The riverside developments slide past, block after block of architecturally complicated apartment complexes in shades of sand and rust, terracotta and cream. They have wavy balconies, big windows, private jetties.
‘I’d love to live in one of those flats,’ I say, pointing at one with the end of my fork. ‘They look so nice, don’t they?’
Karl inclines his head slowly, in contemplation.
‘Ja-a,’ he says doubtfully. ‘It is nice, but I think for me I prefer countryside. A house with fields around, and not too many other houses. Perhaps a horse to ride also.’
I think of my Fantasy Family. We’d live in a house like that. I always wanted a pony. Karl is so approachable that I almost tell him about this invented family of mine. Thankfully, I manage not to; partly because it might make him think it’s an inherent criticism of Mum, and partly because it makes me sound like a right sad sack.
‘Yes, wouldn’t that be great? I’m thinking about moving soon myself, actually. Can’t afford a flat like these, but hopefully I’ll be able to get a little one-bedroom place somewhere nearby. Even a studio. I don’t want to live with Dad anymore.’
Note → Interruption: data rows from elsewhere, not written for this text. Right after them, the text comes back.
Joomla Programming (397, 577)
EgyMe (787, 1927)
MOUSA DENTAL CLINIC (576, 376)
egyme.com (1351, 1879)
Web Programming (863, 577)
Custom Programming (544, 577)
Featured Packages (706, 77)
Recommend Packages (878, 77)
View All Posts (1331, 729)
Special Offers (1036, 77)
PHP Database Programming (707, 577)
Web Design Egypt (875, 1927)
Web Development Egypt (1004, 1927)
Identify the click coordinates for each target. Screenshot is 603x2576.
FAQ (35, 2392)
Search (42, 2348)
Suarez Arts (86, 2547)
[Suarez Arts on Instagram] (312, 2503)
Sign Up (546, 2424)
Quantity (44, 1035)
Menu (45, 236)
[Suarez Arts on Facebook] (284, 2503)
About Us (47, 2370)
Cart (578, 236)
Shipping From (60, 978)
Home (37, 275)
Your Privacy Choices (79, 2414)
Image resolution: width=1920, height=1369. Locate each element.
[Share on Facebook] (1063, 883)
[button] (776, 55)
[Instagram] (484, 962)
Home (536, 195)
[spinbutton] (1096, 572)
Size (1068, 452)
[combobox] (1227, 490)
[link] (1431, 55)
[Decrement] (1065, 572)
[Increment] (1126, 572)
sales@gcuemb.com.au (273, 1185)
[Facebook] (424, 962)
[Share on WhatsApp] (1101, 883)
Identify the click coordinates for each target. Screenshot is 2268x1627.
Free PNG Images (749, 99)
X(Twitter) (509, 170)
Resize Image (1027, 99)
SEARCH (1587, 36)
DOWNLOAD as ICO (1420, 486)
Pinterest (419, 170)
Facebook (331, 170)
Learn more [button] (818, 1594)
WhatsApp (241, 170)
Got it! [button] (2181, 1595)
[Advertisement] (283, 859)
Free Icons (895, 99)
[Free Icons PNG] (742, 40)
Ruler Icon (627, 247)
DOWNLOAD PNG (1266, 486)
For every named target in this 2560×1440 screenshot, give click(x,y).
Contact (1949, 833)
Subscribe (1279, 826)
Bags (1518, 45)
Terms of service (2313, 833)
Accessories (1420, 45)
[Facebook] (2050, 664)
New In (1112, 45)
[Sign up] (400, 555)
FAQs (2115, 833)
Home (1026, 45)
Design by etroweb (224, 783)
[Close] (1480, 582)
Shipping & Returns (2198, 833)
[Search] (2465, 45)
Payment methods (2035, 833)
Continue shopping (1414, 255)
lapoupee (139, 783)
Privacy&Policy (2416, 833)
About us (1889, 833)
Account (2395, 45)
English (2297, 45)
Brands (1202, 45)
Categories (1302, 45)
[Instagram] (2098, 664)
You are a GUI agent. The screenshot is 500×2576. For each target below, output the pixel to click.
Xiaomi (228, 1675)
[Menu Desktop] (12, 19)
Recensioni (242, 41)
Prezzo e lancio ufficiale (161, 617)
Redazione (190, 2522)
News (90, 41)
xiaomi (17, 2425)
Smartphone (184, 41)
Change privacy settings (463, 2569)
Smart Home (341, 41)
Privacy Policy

I swallow a mouthful of wine, alongside a big gob of guilt that I’ll be leaving Dad too, so soon after Anthea, and when he’s at his lowest.
‘He seems …I don’t wish to sound rude …a little intense,’ Karl ventures, popping open a big bag of sea salt and vinegar crisps and extracting a large handful, which he holds out to
me on his palm, as if offering sugar lumps to the pony we both wanted. ‘Is he always like that?’
I accept some crisps, transferring them from his palm to mine. Crumbs of salt and crisp stick to my woolly gloves, and their sharpness hits the back of my tongue. They taste so good with the wine. I can feel my shoulders beginning to relax, and my knee has stopped aching, even after the walk down to the jetty.
‘No. I’ve never seen him this bad.’ I hesitate, wondering if Mum’s told him about Dad’s charges. ‘He’s under a lot of stress at the moment. His girlfriend’s just left him – I think that’s why he was so mad at Mum. He thought she had something to do with it, but of course she didn’t. She’s so over Dad, by the way,’ I add hastily, not wanting Karl to think that Mum is still hung up on Dad in case it puts Karl off her.
I look at Karl again, through fresh eyes, as a potential stepfather, but I can’t quite see it somehow. He’s got to be a lot younger than Mum. And besides, the way he is gazing at me is far from fatherly …For a brief moment I realize with embarrassment that we are looking into each other’s eyes, and I snap my head away, concentrating on the riverbanks slipping by. Something occurs to me, and I gasp with horror at my thoughtlessness. ‘Oh no – wasn’t Mum meant to come and join us? She thinks we’re in that restaurant near the tennis club …She can’t join us on a boat!’ I feel mean and selfish, railroading her date like this. How awful. I’ve practically kidnapped her potential boyfriend.
Or rather, he’s practically kidnapped me…but Mum might not see it that way.
Karl is, as ever, unfazed. ‘Don’t worry. She said she will ring you when she is ready. This will not be a long boat ride, the guide told me. Susie has a car, doesn’t she? She could meet us at Hampton Court.’
I feel better again. He’s right: it’s hardly as if we’ve set off down the Limpopo on a six-month expedition.
Karl fills up my glass again, and I’m surprised that I got through the first one so quickly. The wine is warming me, mellowing my insides and making my fingers tingle. I don’t usually drink red wine, but this is delicious.